• What to do
Every entry below is to be copied exactly, apart from any picture it holds.

Pixel coordinate grounding data:
+ + + + + + +
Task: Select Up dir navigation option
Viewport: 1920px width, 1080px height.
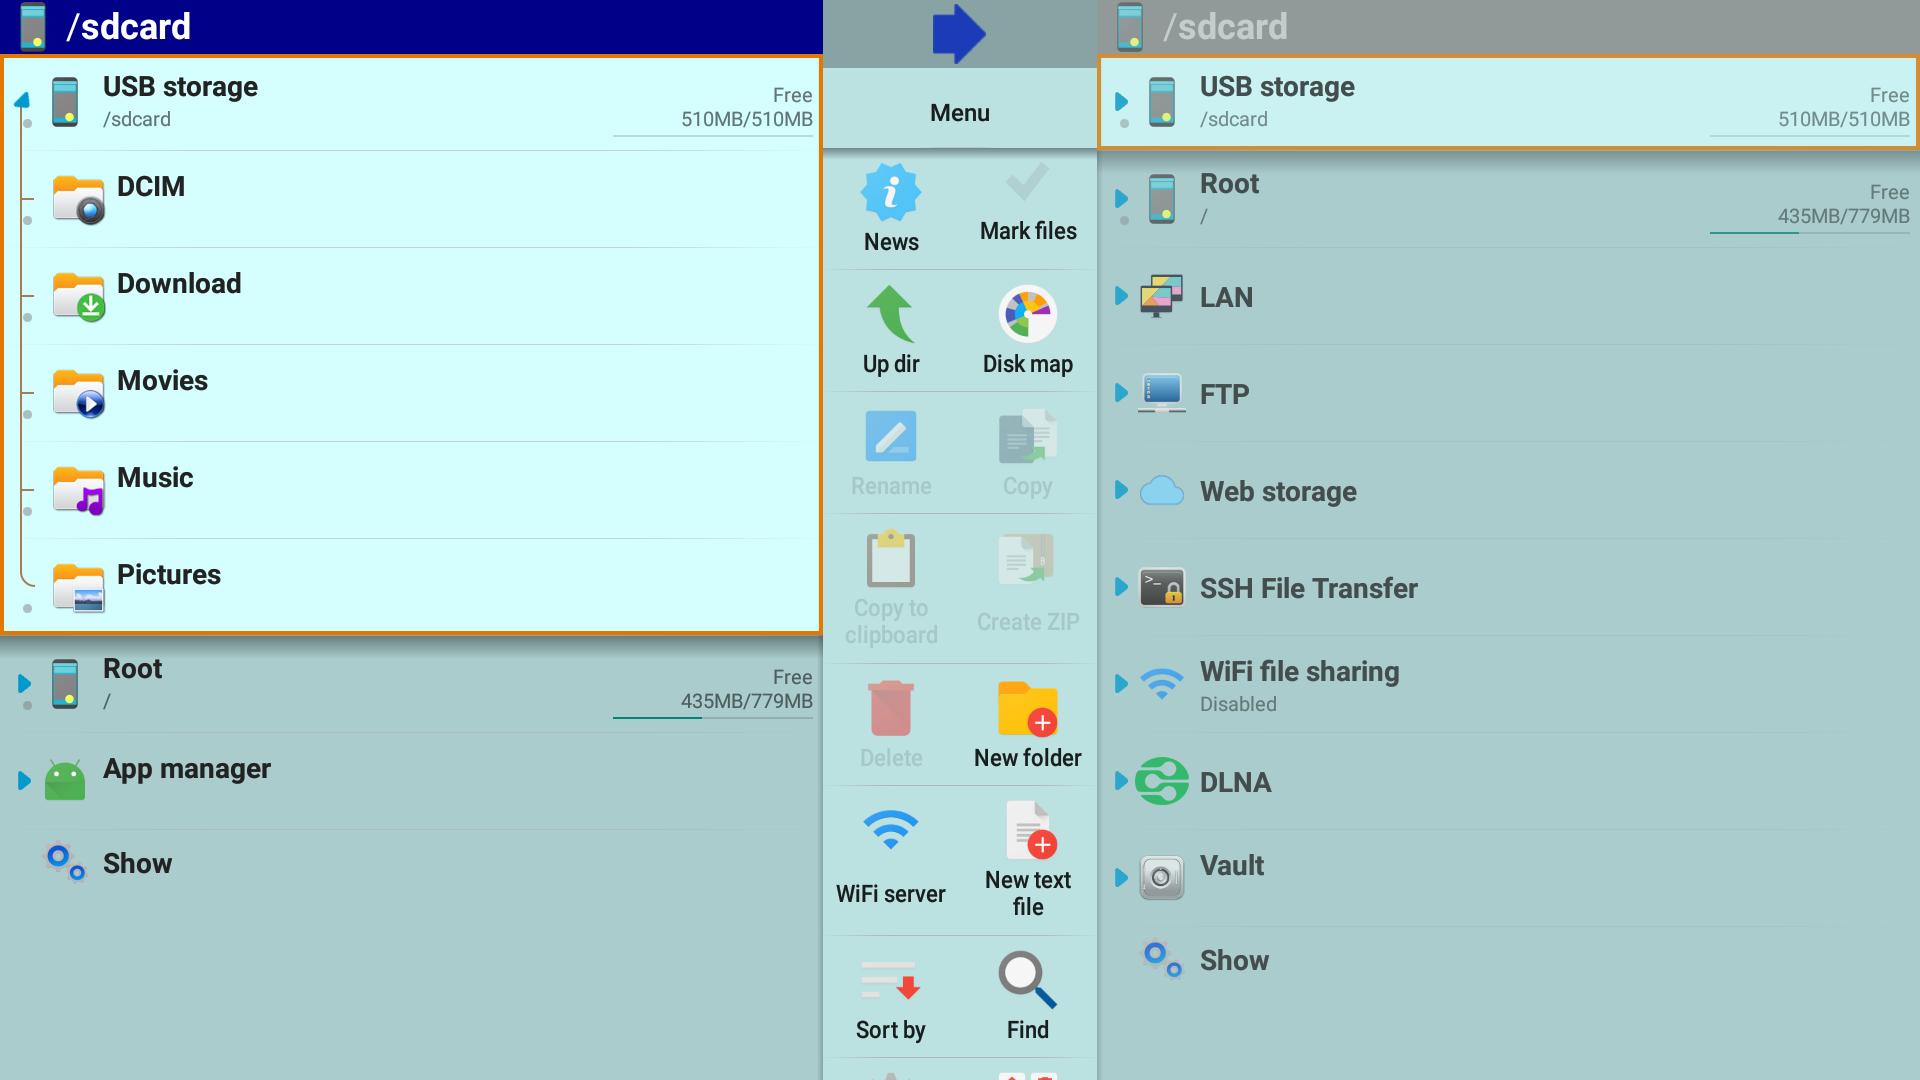Action: tap(891, 332)
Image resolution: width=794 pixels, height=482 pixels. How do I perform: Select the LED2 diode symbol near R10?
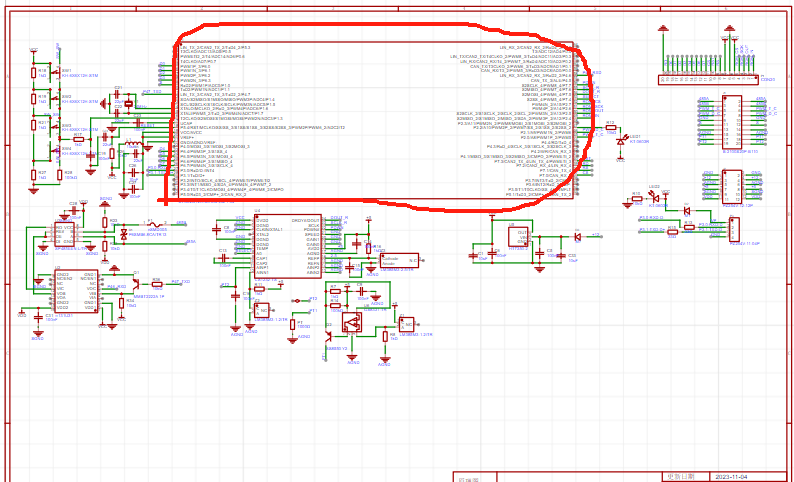(654, 197)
+ + + + + + +
• Response below
Task: Select Up dir navigation option
Viewport: 1920px width, 1080px height.
Action: tap(891, 332)
Image resolution: width=794 pixels, height=482 pixels. How do I perform: Select the LED2 diode symbol near R10?
(654, 197)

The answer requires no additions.